### EXERCISE:
In the data below, how many lines contain the word "panel"? Answer with the number alone.

··· GIVEN INFORMATION ···

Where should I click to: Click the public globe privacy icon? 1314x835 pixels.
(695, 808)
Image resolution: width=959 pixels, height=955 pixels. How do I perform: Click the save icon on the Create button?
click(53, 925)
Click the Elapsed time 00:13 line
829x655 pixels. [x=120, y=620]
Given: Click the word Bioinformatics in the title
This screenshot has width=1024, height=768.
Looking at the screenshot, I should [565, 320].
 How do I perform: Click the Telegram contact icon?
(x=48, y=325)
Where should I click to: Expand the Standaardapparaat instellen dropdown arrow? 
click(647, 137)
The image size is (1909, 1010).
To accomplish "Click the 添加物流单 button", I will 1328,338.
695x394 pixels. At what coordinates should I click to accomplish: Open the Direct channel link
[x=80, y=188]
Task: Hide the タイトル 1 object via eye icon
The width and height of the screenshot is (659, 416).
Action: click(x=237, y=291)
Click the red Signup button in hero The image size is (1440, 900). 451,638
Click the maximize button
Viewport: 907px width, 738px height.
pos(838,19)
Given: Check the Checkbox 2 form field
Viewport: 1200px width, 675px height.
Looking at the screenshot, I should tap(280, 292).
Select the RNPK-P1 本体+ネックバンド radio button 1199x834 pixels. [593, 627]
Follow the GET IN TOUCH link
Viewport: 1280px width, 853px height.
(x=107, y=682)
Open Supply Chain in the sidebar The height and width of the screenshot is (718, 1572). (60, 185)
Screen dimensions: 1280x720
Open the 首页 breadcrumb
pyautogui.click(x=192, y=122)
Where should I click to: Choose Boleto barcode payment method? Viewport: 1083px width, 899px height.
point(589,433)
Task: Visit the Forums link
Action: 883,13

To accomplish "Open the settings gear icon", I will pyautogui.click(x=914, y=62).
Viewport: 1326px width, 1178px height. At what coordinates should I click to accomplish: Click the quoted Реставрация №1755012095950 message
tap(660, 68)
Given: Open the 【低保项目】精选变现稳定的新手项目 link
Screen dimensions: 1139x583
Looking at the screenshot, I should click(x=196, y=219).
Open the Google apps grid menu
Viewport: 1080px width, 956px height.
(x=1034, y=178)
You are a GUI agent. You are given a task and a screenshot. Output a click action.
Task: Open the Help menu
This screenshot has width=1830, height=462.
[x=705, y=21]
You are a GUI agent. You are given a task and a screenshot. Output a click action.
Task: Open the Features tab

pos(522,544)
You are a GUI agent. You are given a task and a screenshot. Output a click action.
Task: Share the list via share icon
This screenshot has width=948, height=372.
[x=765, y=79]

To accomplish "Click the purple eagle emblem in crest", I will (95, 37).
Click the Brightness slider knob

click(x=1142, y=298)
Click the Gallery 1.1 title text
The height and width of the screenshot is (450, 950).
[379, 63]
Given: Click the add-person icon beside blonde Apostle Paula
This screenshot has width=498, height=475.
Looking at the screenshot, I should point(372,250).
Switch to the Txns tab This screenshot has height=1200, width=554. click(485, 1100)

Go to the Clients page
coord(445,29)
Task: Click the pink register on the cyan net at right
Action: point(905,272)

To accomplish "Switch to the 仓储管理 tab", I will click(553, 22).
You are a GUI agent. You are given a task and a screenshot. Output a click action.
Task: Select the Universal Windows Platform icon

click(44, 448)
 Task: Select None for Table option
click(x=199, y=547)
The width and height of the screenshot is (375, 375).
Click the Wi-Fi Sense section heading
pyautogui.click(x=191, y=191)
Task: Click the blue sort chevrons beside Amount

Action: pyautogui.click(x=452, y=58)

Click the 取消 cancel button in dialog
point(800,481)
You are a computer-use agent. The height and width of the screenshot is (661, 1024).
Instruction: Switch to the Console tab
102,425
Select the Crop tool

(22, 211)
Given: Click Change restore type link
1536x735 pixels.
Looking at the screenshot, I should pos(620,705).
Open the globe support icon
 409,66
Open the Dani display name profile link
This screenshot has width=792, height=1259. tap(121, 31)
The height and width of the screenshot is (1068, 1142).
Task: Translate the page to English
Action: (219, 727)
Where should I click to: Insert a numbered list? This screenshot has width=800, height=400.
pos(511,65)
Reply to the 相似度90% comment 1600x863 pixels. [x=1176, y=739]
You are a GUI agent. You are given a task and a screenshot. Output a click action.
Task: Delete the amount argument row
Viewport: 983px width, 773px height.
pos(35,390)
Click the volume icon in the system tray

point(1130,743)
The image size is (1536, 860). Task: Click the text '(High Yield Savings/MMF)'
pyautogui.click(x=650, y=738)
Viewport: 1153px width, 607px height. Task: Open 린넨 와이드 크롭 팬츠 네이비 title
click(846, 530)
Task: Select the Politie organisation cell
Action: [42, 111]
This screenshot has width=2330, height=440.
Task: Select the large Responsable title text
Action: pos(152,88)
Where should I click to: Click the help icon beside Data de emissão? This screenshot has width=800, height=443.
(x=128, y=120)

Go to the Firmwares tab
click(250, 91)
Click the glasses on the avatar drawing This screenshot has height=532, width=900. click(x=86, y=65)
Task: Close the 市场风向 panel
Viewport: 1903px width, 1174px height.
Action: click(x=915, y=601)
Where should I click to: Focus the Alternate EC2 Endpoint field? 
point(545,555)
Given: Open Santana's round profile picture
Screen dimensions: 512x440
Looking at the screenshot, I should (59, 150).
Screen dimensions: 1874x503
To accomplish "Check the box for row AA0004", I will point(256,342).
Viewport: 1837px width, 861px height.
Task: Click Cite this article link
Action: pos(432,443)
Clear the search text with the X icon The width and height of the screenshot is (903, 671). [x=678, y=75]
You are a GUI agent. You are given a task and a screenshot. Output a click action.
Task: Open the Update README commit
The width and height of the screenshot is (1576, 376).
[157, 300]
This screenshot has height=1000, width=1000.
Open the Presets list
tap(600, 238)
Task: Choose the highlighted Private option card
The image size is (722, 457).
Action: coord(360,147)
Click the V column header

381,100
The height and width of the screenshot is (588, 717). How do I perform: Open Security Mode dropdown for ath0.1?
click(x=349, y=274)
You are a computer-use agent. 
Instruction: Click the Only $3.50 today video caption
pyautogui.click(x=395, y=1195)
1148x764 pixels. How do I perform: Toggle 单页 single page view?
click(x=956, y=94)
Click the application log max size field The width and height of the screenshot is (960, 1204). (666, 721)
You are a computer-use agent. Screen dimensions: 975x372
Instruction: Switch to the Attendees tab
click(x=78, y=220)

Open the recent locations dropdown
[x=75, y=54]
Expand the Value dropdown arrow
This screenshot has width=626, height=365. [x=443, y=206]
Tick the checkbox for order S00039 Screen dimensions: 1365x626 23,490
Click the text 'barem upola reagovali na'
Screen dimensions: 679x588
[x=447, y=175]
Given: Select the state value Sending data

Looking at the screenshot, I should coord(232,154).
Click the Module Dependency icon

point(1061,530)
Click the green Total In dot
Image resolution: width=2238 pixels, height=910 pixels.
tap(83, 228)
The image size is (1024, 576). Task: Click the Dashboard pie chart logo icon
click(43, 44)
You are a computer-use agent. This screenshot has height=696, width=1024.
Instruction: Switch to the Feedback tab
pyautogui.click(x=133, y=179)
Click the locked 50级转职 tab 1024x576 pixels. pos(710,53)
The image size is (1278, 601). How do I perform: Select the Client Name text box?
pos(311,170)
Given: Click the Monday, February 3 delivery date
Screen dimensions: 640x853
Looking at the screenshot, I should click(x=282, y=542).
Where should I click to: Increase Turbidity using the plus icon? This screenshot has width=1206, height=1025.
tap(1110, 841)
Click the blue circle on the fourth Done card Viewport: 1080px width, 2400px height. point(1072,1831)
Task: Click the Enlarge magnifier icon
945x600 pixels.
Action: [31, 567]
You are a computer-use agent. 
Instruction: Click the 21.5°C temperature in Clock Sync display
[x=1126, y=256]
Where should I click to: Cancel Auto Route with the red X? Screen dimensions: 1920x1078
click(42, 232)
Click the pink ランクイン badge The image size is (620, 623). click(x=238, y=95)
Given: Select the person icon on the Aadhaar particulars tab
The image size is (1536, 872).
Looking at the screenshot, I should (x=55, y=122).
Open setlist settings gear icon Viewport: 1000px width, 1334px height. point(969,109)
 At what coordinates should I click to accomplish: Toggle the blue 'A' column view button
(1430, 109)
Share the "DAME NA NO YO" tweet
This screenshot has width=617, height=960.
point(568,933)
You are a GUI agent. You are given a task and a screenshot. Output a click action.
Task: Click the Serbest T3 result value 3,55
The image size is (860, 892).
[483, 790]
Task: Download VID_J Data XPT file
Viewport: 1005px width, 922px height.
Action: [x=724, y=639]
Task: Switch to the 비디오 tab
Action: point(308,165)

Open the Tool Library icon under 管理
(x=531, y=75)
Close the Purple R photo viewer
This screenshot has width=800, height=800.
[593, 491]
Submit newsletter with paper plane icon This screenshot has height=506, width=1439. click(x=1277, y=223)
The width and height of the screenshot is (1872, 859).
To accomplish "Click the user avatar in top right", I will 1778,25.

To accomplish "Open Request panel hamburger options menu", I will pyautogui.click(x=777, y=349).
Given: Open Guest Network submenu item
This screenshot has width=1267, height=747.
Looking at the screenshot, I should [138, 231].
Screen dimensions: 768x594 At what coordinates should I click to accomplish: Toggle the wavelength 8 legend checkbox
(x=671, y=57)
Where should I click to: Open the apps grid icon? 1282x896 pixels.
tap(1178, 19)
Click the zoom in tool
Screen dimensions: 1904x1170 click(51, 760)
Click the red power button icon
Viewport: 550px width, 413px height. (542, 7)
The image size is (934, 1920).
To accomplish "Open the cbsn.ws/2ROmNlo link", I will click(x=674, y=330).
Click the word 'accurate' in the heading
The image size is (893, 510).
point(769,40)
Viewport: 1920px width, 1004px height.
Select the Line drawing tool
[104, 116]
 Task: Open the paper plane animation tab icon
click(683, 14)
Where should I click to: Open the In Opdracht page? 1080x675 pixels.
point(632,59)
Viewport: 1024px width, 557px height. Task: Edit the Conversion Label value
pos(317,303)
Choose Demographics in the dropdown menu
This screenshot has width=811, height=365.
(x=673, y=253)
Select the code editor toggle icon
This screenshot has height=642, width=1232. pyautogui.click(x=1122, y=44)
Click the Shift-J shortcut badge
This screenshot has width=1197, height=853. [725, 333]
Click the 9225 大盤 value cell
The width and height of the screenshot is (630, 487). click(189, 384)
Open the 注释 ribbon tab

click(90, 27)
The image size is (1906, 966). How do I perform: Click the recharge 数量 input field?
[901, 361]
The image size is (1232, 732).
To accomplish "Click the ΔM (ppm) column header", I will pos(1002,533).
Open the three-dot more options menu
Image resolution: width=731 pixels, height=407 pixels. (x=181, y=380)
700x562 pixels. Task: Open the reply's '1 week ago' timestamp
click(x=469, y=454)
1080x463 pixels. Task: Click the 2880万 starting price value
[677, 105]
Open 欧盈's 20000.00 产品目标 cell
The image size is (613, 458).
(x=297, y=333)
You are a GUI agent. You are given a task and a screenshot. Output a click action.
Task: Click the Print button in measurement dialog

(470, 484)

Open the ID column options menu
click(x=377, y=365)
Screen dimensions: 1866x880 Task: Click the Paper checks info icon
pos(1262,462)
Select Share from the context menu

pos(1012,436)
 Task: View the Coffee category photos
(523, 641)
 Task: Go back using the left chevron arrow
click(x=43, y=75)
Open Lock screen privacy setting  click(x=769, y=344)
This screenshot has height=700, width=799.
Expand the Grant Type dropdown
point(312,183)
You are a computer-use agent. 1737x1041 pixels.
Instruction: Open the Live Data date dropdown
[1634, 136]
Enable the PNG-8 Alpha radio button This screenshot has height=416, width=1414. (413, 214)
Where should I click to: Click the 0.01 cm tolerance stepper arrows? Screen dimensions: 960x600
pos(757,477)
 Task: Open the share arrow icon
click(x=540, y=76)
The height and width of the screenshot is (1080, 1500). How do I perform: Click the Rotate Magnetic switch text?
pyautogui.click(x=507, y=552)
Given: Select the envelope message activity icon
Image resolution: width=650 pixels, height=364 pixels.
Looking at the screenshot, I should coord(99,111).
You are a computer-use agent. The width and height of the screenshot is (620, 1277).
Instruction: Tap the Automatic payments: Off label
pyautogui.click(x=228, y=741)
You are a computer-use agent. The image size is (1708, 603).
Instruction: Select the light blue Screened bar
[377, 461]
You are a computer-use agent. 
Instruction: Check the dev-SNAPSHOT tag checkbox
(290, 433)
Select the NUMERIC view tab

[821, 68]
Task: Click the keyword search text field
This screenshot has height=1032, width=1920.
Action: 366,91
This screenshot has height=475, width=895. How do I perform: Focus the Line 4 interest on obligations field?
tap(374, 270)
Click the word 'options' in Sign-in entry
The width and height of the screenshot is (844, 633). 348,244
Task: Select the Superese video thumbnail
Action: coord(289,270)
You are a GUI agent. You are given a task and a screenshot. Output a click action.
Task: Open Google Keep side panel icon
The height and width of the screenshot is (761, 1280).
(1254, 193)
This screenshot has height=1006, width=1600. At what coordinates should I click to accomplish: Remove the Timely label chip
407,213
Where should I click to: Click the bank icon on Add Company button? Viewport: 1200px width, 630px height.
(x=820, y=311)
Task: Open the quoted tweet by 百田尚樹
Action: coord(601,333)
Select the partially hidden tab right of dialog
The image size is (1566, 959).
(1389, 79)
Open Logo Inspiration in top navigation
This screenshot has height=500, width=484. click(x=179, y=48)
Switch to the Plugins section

···

### RESULT OF THIS TASK:
3